Question

Reshma wanted to save at least Rs 6,500 for sending her daughter to school next year (after 12 month.) She saved Rs 450 in the first month and raised her savings by Rs 20 every next month. How much will she be able to save in next 12 months? Will she be able to send her daughter to the school next year?
What value is reflected in this question ?

Answer 1

It is given that Reshma saved ₹450 in the first month and raised her savings by ₹20 every next month.
So, her savings are in an AP, with the first term (a) = ₹450 and the common difference (d) = ₹20.
We need to find her savings for 12 months, so n = 12.
We know that the sum of n terms of an AP is

\[S_n = \frac{n}{2}\left[ 2a + \left( n - 1 \right)d \right]\]

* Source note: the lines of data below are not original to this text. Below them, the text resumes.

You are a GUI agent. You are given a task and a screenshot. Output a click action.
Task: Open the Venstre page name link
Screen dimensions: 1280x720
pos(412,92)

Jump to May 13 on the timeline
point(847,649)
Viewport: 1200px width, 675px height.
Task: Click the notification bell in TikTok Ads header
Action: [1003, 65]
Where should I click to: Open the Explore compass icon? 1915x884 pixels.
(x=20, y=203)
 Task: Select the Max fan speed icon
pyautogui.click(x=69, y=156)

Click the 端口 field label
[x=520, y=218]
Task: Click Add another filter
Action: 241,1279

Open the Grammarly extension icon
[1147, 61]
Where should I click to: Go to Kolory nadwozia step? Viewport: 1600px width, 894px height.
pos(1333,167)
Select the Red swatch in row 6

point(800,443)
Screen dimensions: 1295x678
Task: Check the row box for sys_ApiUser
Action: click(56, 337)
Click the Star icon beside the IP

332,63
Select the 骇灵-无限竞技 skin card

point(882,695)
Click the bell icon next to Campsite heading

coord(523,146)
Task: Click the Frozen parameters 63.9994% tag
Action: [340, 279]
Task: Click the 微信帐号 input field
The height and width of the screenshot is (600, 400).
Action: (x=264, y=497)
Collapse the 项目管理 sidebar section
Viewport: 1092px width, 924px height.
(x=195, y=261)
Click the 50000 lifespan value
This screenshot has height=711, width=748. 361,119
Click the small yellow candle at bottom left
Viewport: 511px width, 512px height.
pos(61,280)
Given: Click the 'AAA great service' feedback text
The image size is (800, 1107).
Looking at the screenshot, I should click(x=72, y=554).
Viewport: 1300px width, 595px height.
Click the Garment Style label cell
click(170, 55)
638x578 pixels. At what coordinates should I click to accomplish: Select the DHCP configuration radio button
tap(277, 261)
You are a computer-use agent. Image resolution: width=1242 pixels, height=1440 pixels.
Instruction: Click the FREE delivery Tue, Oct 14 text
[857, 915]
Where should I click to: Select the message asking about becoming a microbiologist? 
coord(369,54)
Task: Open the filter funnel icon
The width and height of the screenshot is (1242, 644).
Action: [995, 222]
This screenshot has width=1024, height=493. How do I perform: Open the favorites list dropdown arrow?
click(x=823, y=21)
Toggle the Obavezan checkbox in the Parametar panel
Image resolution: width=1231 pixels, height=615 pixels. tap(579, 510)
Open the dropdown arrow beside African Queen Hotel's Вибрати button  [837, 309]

Reshma's savings for 12 months:

\[S_{12} = \frac{12}{2}\left[ 2 \times 450 + \left( 12 - 1 \right) \times 20 \right]\]
\[ = 6\left( 900 + 220 \right)\]
\[ = 6 \times 1120\]
\[ = 6720\]

So, she will save ₹6,720 in 12 months.
She needed to save at least ₹6,500 for sending her daughter to school next year.
Since ₹6,720 is greater than ₹6,500, Reshma can send her daughter to school.
The question aims to encourage personal savings and emphasise the need of female education.